Karena itu, dia menyanggah anggapan bahwa stunting bisa diatasi dengan pemberian susu sapi kepada anak-anak. Menurut Maruf, hal itu juga memerlukan edukasi sejak dini bukan hanya pada ibu hamil, tapi juga bagi mereka yang hendak menikah. Hal itulah yang akan menurut Maruf membuat kubunya optimistis bisa merunkan angka stunting hingga 10%.

Lalu apa kata Sandi mendengar programnya dikritik? Dia mencontohkan istrinya, Nur Asiah, yang katanya seret dalam memberikan ASI sejak bayinya berusia enam bulan. Dia meminta istilah sedekah putih itu tidak diperdebatkan.

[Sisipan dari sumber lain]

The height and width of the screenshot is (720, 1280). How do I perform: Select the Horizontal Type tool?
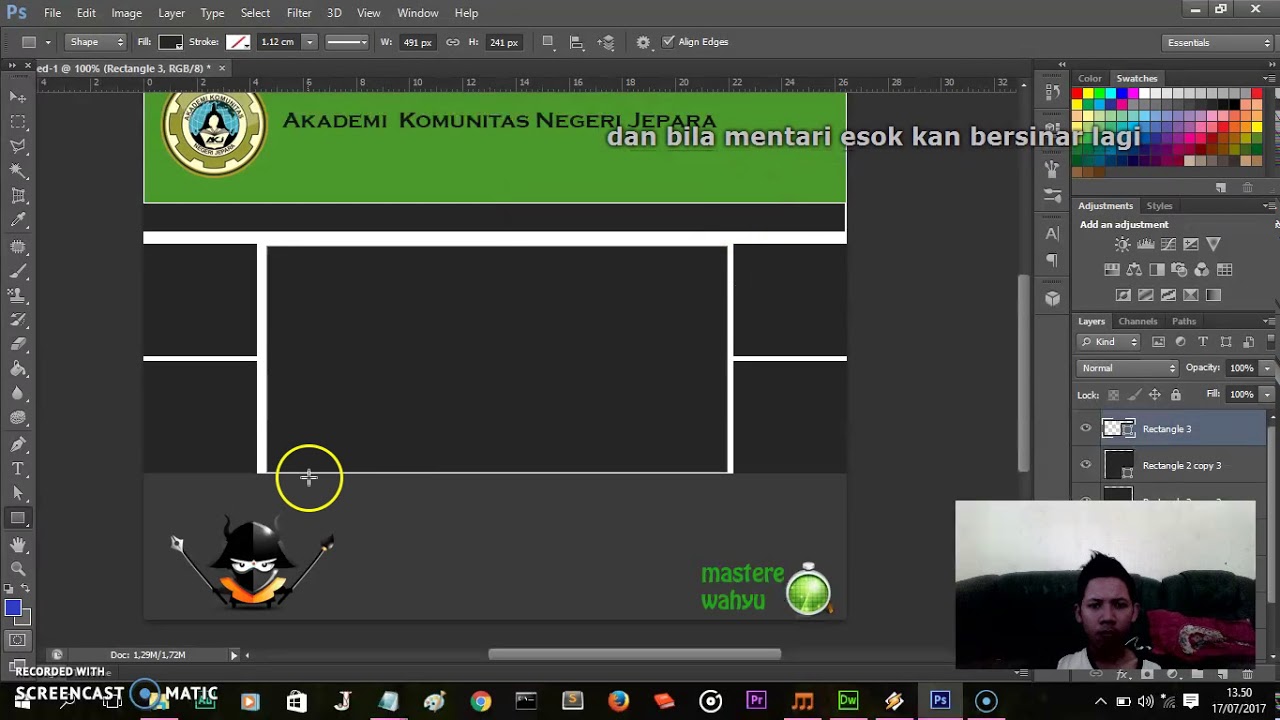pyautogui.click(x=18, y=469)
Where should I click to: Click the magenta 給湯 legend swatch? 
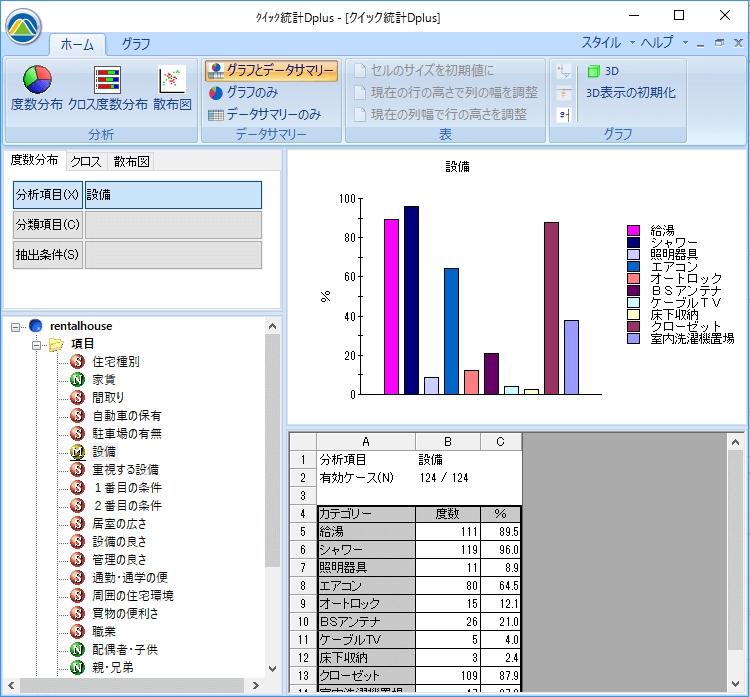[634, 230]
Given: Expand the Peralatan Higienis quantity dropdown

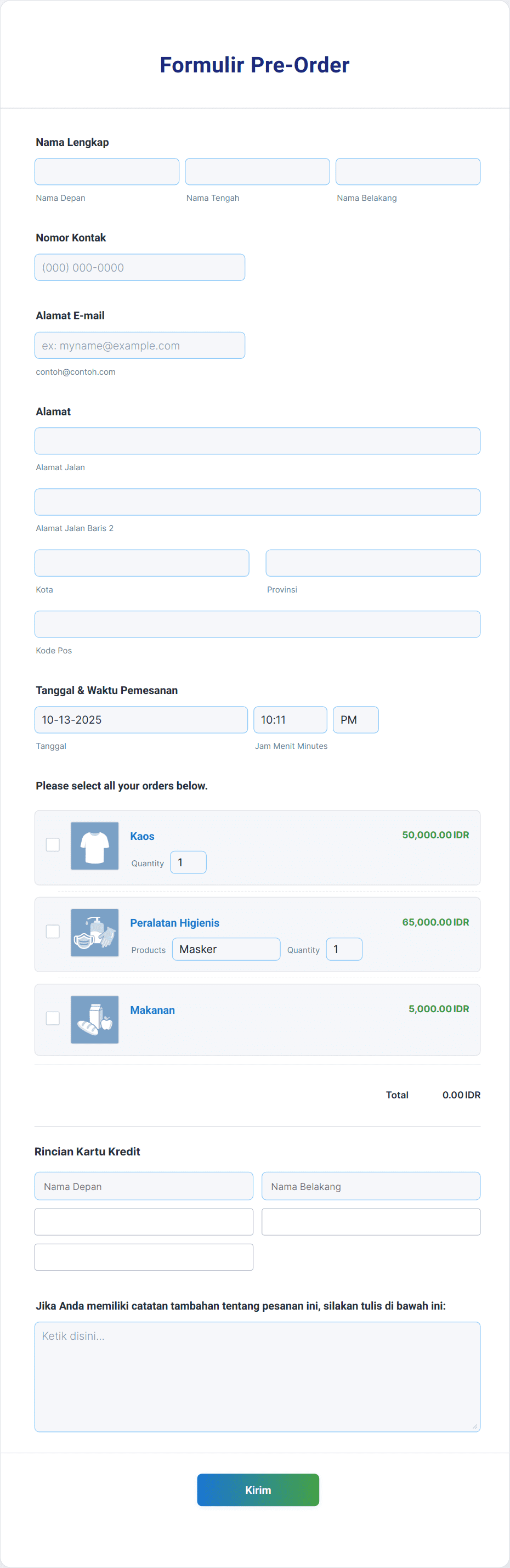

"Mpok Nur Asiah istri saya, beliau melahirkan di usia 40 tahun, anak bungsu kami, seperti seperti ajaran para guru. Tapi mendadak ASI di bulan keenam berhenti. Banyak sekali ibu yang mengalami kasus serupa. Kami ingin mengajak kontributor untuk menyediakan susu, mengumpulkan uang agar gizi ibu dan anak bisa selesai. Memberi itu baik, baik berupa susu maupun lain, bukan hanya pemerintah yanbg menangani. Ini bukan soal Prabowo-Sandi, ini untuk generasi ke depan. Mari kita jangan menyalahkan dengan satu istilah satu sama lain," kata Sandi.